SET TASK
Please render the records below as a numbered list, leaving out any blank lines.

DATA EXTRACT
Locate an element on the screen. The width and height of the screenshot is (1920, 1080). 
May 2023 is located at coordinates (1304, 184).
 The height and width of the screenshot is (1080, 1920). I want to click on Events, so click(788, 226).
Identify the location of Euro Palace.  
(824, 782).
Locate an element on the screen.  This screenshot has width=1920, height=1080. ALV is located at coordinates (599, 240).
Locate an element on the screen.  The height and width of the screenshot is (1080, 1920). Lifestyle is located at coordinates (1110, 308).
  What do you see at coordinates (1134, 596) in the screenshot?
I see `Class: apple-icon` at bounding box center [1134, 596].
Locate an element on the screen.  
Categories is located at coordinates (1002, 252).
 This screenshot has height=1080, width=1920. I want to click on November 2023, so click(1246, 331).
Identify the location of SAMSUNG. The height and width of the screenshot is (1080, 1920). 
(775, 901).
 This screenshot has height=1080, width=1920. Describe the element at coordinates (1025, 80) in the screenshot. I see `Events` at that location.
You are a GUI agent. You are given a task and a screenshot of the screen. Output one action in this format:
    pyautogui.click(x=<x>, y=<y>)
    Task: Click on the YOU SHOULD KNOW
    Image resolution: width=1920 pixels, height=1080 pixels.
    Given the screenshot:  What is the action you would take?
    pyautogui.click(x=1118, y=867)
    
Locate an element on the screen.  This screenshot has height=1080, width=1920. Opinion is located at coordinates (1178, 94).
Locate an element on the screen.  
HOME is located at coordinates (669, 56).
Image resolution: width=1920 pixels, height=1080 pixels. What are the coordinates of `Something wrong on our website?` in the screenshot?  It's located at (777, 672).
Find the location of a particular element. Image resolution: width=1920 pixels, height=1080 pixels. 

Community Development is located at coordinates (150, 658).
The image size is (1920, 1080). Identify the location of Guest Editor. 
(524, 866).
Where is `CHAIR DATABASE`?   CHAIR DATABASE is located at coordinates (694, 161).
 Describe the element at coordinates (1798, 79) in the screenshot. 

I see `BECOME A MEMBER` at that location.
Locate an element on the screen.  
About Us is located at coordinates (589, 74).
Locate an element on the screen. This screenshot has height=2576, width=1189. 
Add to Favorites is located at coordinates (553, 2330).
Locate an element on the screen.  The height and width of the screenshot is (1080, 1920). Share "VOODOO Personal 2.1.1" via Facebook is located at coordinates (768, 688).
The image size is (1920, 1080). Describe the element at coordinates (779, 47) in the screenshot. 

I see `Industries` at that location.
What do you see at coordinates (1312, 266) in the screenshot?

CORRECT RESPONSE
1. Locate an element on the screen. The width and height of the screenshot is (1920, 1080). 
2. May 2023 is located at coordinates (1304, 184).
3.  The height and width of the screenshot is (1080, 1920). I want to click on Events, so click(788, 226).
4. Identify the location of Euro Palace.  
5. (824, 782).
6. Locate an element on the screen.  This screenshot has width=1920, height=1080. ALV is located at coordinates (599, 240).
7. Locate an element on the screen.  The height and width of the screenshot is (1080, 1920). Lifestyle is located at coordinates (1110, 308).
8.   What do you see at coordinates (1134, 596) in the screenshot?
9. I see `Class: apple-icon` at bounding box center [1134, 596].
10. Locate an element on the screen.  
11. Categories is located at coordinates (1002, 252).
12.  This screenshot has height=1080, width=1920. I want to click on November 2023, so click(1246, 331).
13. Identify the location of SAMSUNG. The height and width of the screenshot is (1080, 1920). 
14. (775, 901).
15.  This screenshot has height=1080, width=1920. Describe the element at coordinates (1025, 80) in the screenshot. I see `Events` at that location.
16. You are a GUI agent. You are given a task and a screenshot of the screen. Output one action in this format:
17.     pyautogui.click(x=<x>, y=<y>)
18.     Task: Click on the YOU SHOULD KNOW
19.     Image resolution: width=1920 pixels, height=1080 pixels.
20.     Given the screenshot:  What is the action you would take?
21.     pyautogui.click(x=1118, y=867)
22. Locate an element on the screen.  This screenshot has height=1080, width=1920. Opinion is located at coordinates (1178, 94).
23. Locate an element on the screen.  
24. HOME is located at coordinates (669, 56).
25. Image resolution: width=1920 pixels, height=1080 pixels. What are the coordinates of `Something wrong on our website?` in the screenshot?  It's located at (777, 672).
26. Find the location of a particular element. Image resolution: width=1920 pixels, height=1080 pixels. 
27. Community Development is located at coordinates (150, 658).
28. The image size is (1920, 1080). Identify the location of Guest Editor. 
29. (524, 866).
30. Where is `CHAIR DATABASE`?   CHAIR DATABASE is located at coordinates (694, 161).
31.  Describe the element at coordinates (1798, 79) in the screenshot. 
32. I see `BECOME A MEMBER` at that location.
33. Locate an element on the screen.  
34. About Us is located at coordinates (589, 74).
35. Locate an element on the screen. This screenshot has height=2576, width=1189. 
36. Add to Favorites is located at coordinates (553, 2330).
37. Locate an element on the screen.  The height and width of the screenshot is (1080, 1920). Share "VOODOO Personal 2.1.1" via Facebook is located at coordinates (768, 688).
38. The image size is (1920, 1080). Describe the element at coordinates (779, 47) in the screenshot. 
39. I see `Industries` at that location.
40. What do you see at coordinates (1312, 266) in the screenshot?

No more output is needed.